Repeat the lines of the data that follow, please, starting at the first and stopping after the one with "You are a computer-use agent. Image resolution: width=599".

___ Supplied records

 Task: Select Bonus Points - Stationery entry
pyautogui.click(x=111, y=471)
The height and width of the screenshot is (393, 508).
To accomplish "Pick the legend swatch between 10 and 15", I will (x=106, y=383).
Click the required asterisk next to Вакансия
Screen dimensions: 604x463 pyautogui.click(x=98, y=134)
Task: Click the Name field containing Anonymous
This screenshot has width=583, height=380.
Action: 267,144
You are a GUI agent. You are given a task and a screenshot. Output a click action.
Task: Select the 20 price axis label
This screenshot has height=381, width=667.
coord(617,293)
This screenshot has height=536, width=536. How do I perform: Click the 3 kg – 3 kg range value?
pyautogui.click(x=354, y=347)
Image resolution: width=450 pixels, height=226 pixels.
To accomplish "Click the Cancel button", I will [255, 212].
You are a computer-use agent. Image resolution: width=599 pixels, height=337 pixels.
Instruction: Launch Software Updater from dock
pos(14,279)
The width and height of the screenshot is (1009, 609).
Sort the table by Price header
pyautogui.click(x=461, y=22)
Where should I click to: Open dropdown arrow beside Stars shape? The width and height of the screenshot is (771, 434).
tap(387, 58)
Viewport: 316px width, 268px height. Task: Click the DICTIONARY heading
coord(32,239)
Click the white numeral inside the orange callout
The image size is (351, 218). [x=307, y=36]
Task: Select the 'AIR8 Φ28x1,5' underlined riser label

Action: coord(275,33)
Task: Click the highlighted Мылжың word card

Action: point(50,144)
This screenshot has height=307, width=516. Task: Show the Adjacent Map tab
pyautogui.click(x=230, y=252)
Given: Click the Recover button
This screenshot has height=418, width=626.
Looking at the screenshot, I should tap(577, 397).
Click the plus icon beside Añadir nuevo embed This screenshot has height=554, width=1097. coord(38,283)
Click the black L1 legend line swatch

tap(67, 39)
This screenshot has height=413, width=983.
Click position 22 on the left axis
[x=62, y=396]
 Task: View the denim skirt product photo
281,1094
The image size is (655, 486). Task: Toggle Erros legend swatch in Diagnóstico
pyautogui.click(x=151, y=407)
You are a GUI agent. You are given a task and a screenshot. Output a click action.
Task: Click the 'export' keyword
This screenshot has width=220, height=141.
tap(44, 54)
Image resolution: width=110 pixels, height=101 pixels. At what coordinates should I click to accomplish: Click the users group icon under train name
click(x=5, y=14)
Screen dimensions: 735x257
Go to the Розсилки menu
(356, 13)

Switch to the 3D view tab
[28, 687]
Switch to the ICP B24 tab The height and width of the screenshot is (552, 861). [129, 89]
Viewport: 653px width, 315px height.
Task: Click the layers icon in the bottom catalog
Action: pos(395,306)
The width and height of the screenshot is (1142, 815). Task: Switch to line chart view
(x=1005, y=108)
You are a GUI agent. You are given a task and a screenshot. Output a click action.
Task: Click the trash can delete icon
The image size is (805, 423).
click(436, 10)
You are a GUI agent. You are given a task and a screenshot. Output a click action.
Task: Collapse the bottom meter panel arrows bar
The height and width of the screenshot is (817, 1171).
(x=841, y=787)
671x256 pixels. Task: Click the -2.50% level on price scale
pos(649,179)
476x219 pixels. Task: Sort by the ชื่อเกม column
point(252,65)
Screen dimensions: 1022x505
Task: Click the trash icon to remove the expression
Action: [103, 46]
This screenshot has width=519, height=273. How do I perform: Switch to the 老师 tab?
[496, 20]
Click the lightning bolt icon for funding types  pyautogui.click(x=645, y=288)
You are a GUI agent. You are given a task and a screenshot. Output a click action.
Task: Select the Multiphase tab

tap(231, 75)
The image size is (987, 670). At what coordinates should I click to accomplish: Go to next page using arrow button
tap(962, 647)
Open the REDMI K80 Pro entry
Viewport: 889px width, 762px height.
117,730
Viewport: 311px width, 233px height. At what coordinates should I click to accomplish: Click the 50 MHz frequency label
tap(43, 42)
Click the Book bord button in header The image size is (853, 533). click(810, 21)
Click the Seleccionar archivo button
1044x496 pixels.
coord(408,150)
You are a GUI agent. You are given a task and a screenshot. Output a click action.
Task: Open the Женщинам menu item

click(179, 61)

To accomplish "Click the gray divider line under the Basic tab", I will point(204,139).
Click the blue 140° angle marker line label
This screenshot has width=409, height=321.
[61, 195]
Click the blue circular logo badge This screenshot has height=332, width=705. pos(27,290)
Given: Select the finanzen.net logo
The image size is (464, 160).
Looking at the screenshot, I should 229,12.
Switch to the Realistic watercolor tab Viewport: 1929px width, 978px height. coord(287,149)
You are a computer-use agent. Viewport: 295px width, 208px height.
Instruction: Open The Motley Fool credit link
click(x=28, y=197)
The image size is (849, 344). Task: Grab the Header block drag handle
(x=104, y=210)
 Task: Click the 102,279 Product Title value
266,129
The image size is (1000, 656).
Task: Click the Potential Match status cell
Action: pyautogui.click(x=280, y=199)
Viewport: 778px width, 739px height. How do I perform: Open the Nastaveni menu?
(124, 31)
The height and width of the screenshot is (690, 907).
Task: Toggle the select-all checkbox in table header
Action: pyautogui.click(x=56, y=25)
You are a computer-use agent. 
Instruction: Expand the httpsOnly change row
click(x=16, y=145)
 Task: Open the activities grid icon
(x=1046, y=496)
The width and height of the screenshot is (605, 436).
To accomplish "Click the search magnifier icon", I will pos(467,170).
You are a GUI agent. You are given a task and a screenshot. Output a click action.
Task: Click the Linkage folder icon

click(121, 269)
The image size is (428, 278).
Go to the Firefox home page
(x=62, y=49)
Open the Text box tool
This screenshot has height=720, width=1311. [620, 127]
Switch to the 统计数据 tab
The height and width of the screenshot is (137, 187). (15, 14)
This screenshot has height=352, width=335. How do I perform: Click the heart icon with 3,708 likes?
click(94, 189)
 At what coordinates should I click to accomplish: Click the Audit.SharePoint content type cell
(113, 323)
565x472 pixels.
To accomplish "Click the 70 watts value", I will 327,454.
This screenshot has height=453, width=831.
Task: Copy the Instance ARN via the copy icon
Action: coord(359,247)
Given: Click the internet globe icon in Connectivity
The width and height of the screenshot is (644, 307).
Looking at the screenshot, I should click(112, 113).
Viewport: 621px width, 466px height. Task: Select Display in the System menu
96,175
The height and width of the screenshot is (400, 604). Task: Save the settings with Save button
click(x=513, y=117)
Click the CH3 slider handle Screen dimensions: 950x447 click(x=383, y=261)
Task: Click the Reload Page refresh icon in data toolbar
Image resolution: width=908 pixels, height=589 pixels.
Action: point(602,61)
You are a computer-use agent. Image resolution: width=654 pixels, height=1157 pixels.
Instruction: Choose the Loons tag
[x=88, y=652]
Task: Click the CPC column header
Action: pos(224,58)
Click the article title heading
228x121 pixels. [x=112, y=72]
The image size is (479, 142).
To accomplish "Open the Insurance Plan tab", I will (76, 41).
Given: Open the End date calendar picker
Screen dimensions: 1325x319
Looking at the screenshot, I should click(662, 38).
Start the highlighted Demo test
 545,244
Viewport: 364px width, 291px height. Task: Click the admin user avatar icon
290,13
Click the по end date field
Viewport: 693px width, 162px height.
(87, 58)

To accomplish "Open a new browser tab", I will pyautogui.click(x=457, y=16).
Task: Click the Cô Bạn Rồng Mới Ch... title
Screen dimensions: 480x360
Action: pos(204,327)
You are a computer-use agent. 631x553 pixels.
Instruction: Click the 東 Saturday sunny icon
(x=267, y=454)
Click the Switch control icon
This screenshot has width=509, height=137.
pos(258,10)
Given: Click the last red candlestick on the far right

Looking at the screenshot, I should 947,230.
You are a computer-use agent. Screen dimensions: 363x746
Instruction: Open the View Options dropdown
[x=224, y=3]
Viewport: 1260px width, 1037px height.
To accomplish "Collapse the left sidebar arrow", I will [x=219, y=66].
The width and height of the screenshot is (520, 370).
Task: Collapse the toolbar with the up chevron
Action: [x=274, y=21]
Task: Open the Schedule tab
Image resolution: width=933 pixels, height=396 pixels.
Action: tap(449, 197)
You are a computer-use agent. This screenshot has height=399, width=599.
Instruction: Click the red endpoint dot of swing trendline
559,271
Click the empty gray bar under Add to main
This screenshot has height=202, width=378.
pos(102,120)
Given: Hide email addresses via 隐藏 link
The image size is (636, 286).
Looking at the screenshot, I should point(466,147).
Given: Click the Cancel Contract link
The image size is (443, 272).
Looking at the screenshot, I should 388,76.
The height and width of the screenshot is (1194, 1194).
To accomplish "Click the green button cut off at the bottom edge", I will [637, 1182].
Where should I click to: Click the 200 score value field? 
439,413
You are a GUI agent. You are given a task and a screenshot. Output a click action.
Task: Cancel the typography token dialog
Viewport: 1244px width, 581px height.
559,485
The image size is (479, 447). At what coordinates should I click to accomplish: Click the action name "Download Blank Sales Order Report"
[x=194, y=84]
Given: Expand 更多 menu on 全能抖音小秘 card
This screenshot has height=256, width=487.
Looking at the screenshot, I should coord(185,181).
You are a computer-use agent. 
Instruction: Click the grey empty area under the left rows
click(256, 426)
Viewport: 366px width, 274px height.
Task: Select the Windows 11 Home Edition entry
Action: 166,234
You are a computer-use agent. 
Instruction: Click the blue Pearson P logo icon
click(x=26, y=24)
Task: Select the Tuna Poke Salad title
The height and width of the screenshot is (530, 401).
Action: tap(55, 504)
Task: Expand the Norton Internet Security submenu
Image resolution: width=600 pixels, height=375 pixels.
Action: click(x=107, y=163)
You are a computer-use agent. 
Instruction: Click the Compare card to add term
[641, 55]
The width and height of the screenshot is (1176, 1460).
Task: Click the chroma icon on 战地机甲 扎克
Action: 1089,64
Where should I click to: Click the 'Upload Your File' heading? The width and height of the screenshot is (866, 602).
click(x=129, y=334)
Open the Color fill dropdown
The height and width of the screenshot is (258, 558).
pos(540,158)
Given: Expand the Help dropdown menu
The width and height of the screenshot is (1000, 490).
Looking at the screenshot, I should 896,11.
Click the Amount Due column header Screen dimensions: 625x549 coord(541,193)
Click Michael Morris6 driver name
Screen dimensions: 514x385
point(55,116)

______

Response box:
 Task: Select Bonus Points - Stationery entry
pyautogui.click(x=111, y=471)
The height and width of the screenshot is (393, 508).
To accomplish "Pick the legend swatch between 10 and 15", I will (x=106, y=383).
Click the required asterisk next to Вакансия
Screen dimensions: 604x463 pyautogui.click(x=98, y=134)
Task: Click the Name field containing Anonymous
This screenshot has width=583, height=380.
Action: 267,144
You are a GUI agent. You are given a task and a screenshot. Output a click action.
Task: Select the 20 price axis label
This screenshot has height=381, width=667.
coord(617,293)
This screenshot has height=536, width=536. How do I perform: Click the 3 kg – 3 kg range value?
pyautogui.click(x=354, y=347)
Image resolution: width=450 pixels, height=226 pixels.
To accomplish "Click the Cancel button", I will [255, 212].
You are a computer-use agent. Image resolution: width=599 pixels, height=337 pixels.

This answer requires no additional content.